Gestellte Aufgabe 1:
Wodurch entsteht laut dem Text zu Nachtragsleistungen der Anspruch des Auftragnehmers auf Vergütung geänderter oder zusätzlicher Leistungen?

Abschlagszahlungen auf Nachtragsleistungen ohne Einigung über die Vergütung

BGH, Beschluss vom 24.05.2012 – VII ZR 34/11

Ein Anspruch auf Vergütung von Nachtragsleistungen setzt nicht die Vereinbarung der Vergütung voraus.

Ausgangssituation:

Der Anspruch des Auftragnehmers auf Vergütung von geänderten oder zusätzlichen Leistungen gemäß §§ 2 Abs. 5, 6 VOB/B entsteht mit der Anordnung der geänderten oder zusätzlichen Leistung durch den Auftraggeber. Der Auftraggeber ist berechtigt, Abschlagszahlungen für die geänderte oder zusätzliche Leistung zu verlangen, auch wenn eine Einigung über die Vergütung aussteht.

Rohe Datensätze:
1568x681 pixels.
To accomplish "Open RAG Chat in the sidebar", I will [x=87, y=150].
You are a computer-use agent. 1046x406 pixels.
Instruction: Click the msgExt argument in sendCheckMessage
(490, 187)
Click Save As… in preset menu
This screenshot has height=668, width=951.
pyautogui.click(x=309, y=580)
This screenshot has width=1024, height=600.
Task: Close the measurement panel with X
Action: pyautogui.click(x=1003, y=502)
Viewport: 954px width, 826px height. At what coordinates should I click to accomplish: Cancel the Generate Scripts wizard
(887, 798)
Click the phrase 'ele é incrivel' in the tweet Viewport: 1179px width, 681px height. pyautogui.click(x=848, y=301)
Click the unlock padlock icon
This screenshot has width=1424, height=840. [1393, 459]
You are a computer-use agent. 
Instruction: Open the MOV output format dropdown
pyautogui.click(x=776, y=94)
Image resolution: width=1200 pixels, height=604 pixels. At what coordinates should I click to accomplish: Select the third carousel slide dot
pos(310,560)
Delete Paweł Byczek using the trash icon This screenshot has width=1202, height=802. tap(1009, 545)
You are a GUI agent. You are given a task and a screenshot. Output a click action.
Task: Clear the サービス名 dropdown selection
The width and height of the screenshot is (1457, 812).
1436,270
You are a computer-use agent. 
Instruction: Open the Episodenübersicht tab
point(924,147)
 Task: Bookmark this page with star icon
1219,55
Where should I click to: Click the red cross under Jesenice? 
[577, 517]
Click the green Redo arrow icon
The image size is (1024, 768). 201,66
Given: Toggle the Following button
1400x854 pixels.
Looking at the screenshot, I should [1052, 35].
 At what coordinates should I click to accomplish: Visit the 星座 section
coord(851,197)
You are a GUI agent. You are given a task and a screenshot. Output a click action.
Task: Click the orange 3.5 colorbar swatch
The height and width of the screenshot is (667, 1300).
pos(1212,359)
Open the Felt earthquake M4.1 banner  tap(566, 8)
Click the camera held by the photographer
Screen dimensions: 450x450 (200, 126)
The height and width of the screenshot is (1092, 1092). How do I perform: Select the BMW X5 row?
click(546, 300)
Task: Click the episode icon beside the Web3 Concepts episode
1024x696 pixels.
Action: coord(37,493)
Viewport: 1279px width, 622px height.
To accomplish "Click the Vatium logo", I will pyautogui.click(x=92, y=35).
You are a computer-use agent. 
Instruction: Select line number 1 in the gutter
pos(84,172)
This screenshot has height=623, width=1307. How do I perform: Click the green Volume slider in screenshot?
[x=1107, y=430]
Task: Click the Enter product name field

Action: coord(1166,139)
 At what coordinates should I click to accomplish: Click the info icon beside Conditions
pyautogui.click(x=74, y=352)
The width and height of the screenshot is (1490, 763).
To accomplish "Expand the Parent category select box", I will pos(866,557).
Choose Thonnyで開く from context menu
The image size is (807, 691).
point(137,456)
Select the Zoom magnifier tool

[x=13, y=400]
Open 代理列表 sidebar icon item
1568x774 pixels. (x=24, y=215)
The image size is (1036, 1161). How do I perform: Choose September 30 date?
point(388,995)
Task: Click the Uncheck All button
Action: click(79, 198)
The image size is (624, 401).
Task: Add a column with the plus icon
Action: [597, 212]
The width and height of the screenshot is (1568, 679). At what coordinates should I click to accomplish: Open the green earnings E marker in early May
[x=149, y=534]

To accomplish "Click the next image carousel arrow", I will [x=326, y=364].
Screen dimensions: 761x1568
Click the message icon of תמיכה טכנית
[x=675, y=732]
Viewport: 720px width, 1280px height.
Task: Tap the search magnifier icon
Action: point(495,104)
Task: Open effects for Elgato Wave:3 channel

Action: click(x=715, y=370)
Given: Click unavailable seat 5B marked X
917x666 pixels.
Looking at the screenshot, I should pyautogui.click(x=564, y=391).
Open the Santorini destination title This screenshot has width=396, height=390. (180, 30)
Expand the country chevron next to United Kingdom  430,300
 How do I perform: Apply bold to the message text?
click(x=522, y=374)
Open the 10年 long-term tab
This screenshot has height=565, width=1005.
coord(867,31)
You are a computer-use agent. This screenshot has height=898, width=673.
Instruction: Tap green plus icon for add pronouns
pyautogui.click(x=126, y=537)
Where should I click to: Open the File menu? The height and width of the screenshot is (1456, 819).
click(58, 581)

Gestellte Aufgabe 2:
Gib alles aus den Datensätzen wörtlich wieder, vom Anfang der Datensätze bis hinunter zur Zeile mit „will [x=87, y=150].“, beide Enden eingeschlossen.

Vollständige Antwort 1:
Durch die Anordnung der geänderten oder zusätzlichen Leistung durch den Auftraggeber.

Vollständige Antwort 2:
1568x681 pixels.
To accomplish "Open RAG Chat in the sidebar", I will [x=87, y=150].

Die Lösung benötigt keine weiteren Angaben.